TRAS LA GESTIÓN DEL CONOCIMIENTO: De lo tácito a lo expreso.


El título del post se las trae. La lectura del Magazine del 24 de Enero y Expansión y Empleo del mismo día me ha hecho reflexionar.

Considero que una de los grandes “abandonados” en la industria hotelera es el conocimiento tácito de todos aquellos que la forman la organización hotelera. Me explico.

Polanyi distingue dos tipos de conocimiento:

a).- El conocimiento tácito: Asociado a la experiencia y de difícil medición.

b).- El conocimiento explícito: Formal y sistemático.

Otro autor, Nonaka mantiene que “…el proceso de creación del conocimiento se basa en la interacción de ambos tipos de conocimiento (tácito y explícito) dentro de una organización y en un determinado espacio de tiempo…”.

¿Por qué explico todo esto?. Considero que la industria hotelera ha de hacer valer el enorme volumen de conocimiento tácito (ostentado por todos los colaboradores que las conforman) y hacer todo lo posible para transformarlo en explícito. Esa ha sido la intención de algunos sistemas de certificación hotelera (ICTE, ISO, Green Globe Certification, Starlight Tourism Certification,  etc) donde realmente lo que se intenta es plasmar lo que se hace, mejorarlo, optimizar los procesos, todo ello combinado con una política de la mejora continua.

Se trata de un proceso donde, generalmente, se involucra  a la totalidad de los colaboradores de la organización provocando algunos sentimientos: implicación, motivación, pertenencia a la organización, el objetivo de la empresa es el mío, entre otros. Al final, el logro de la organización es el logro de cada uno de los que participan.

Pero no debería quedarse ahí. En esta época que nos ha tocado vivir, de crisis, de medidas drásticas, de constante búsqueda de generación de negocios, se tiende a buscar hacia “afuera” cuando, en muchas ocasiones, se tienen muy útiles recursos “ad intra” de la organización, dentro de ella. Por tanto, una de las funciones esenciales de los departamentos de RRHH y los mandos intermedios (o no tan intermedios) es “capturar el conocimiento”. Tal y como ha mencionado Jaime L. Chichieri en su post, hay mucho vendedor de humo por ahí y apostaría a que hay organizaciones que tienden a priorizar la búsqueda externa frente a la interna (por supuesto, si se da el caso, igual de donde no hay no se puede sacar, of course).

“Capturar el conocimiento” es fundamental en una organización empresarial y, por ende, en una empresa hotelera. Es esencial dónde y quién tiene ese conocimiento. Es fundamental la interacción entre los empleados (horizontalmente), entre empleados y directivos (vertical ascendente-descendente y transversal) para la transmisión del conocimiento.

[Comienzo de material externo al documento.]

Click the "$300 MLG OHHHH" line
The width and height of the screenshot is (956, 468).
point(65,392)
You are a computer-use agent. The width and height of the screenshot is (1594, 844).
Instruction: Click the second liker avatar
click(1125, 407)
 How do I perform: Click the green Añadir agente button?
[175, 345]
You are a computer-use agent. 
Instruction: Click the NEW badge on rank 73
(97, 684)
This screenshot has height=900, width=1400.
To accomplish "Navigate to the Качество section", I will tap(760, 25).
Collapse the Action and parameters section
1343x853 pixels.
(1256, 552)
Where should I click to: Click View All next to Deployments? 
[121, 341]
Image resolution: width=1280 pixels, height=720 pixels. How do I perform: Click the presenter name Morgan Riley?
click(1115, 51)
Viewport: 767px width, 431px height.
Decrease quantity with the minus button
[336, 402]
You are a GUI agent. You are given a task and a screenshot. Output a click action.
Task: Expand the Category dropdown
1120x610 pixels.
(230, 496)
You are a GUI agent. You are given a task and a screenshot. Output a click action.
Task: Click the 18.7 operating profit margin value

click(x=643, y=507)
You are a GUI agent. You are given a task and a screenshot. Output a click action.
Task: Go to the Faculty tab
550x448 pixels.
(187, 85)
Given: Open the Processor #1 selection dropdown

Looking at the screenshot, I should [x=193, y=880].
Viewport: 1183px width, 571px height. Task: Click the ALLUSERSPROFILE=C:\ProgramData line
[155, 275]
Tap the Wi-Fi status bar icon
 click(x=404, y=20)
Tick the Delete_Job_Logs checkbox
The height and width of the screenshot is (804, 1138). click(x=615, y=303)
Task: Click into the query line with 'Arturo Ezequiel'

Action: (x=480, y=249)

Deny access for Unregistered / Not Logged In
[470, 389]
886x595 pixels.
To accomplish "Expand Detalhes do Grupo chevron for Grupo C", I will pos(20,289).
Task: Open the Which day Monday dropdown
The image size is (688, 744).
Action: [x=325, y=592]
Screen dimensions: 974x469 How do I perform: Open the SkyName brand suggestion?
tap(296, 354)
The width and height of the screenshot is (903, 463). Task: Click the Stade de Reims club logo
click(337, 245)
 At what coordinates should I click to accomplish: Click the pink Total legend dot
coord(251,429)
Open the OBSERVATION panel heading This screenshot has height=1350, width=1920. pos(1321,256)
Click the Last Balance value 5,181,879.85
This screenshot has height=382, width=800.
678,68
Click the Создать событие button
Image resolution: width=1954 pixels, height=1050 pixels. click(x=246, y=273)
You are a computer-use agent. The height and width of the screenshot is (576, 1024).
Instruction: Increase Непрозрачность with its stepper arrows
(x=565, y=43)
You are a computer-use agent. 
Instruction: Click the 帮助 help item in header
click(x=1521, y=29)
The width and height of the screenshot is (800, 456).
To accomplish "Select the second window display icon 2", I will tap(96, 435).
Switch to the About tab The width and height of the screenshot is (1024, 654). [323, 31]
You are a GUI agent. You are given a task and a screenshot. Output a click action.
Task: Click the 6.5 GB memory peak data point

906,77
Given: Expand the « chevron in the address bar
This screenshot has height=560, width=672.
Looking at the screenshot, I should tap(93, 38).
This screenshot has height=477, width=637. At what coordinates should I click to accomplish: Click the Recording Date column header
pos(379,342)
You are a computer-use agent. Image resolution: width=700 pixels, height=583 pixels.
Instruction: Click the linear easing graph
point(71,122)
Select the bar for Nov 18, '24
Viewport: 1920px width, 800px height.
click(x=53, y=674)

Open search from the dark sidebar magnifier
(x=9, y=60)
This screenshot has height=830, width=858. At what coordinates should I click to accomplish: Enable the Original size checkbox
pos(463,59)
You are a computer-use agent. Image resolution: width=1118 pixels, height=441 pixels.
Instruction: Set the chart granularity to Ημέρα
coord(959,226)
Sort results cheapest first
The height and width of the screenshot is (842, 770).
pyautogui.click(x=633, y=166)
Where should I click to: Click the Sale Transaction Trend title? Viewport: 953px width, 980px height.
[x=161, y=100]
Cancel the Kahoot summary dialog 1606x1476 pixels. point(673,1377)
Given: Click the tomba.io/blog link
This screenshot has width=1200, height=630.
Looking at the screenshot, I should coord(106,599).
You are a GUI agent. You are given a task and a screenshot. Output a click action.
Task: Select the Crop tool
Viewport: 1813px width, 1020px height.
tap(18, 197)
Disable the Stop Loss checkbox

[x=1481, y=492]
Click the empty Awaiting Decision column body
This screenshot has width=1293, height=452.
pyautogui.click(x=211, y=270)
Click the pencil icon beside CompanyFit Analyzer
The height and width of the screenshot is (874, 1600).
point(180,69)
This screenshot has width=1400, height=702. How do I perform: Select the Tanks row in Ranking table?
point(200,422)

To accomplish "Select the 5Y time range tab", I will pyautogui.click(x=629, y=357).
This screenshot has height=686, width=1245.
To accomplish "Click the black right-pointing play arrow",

Una vez que se ha “localizado” el conocimiento: 1º Se ha de establecer qué tipo de conocimiento es, y 2º Determinar si es útil. Así, “capturar el conocimiento” puede hacerse:

1º.- Por medio de entrevistas: Preguntas a quien hace una tarea de cómo la hace, qué tipo de dificultades tiene. Tendremos más éxito cuanto más empático sea el que las realiza.

2º.- Estudios de casos reales: Creando una mesa redonda donde los asistentes (de todo nivel) debaten sobre los problemas o dificultades encontradas, y cómo las solucionaron.

3º.- Estableciendo procedimientos o protocolos: Aquél que realiza la tarea la describe (paso por paso) en voz alta. Con ello se persigue, no sólo observar cómo se realiza la tarea, sino plasmar los procesos mentales que desembocan en la ejecución y desarrollo de esa tarea.

4º.- Estableciendo simulaciones: Creando situaciones extremas o ficticias para extraer experiencias no observables directamente (simulacros, huelgas, ausencias, etc).

5º.- TeachBack: Aquél que observa y anota se lo muestra a quien está siendo observado (p.e. un chef de cocina, un jefe de mantenimiento, etc) y éste otorga su conformidad.

6º.- Observando: Quien toma notas y observa no interviene en el desarrollo de la tarea.

Al fin y al cabo se trata de que la empresa saque partido de sus recursos humanos, con un coste bajísimo (rozando el cero) y éstos se sientan parte integradora de aquella. Eso sí: quien no quiera estar o jugar, se le aparta de inmediato pues cargar con la lacra de un empleado que no tiene ni las ganas, ni la motivación, ni la formación, ni las ganas de aprender, es un sobrecoste que la empresa no ha de soportar.

Como recogía el Magazine del día 24 de Enero de 2010 “…un trabajador motivado rinde un 87% más que el resto…”. Eso se tiene que aprovechar.

En un momento de crisis como el actual, es mucho más beneficioso el uso de los recursos útiles que se poseen que la búsqueda desenfrenada en el exterior, donde nos podemos encontrar con verdaderos “vendedores de humo”.